I have to be honest - I have spent a fortune trying non alcoholic wines. I have to say - don't bother. It really tastes rough. It's like fruit juice, but with a bizzare taste. Really not nice. I really thing you'd be better off either saying you're on anti-biotics and are feeling a bit dicky, or just going for something like Schloer.


----------



## Neecee

Schloer, Ame (pronouncee Am-ay), Flemish... they are the ones that come to me immediately. I don't drink so this is what we usually have.


----------



## Lu28

I think Schloer is fizzy isn't it? The bubbles might not go unnoticed.... One of the girls gave me a good tip about drinking a white wine spritzer and just topping it up with soda water....


----------



## alice&bump

you can drink loads of 0.2% wine, if you think about it, your average bottle's about 12% these days. i wouldnt recommend it tho, they all taste like piss! like other people have suggested i would say somethin like shloer, its well yummy!!


----------



## wishes

After a very large hunt i found this stuff by accident... it sounds horrible but is really nice and tastes just like a nice wine, maybe a bit apple juicey, but looks great in a wine glass too! :winkwink:

_Sainsbury's English White Grape & Elderflower Presse, Taste The Difference _


----------



## wishes

Also, this company were on one of the sky baby channels and the wine posh knobs couldnt tell the difference from these wines and normal ones. They specialise in getting wines from all over the world for diabetics and pregnant types!

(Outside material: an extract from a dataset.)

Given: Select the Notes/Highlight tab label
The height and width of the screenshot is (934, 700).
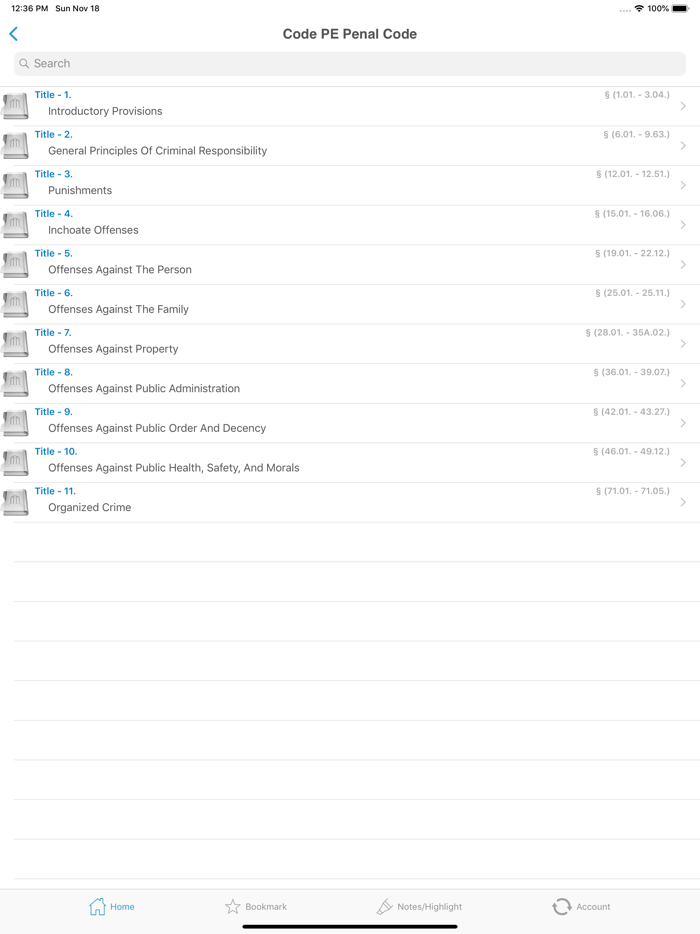Looking at the screenshot, I should coord(430,907).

*https://www.lono.co.uk/ *

enjoy :happydance:


----------



## Poppeteer

wishes said:


> After a very large hunt i found this stuff by accident... it sounds horrible but is really nice and tastes just like a nice wine, maybe a bit apple juicey, but looks great in a wine glass too! :winkwink:
> 
> _Sainsbury's English White Grape & Elderflower Presse, Taste The Difference _


i second that.... yummy!


----------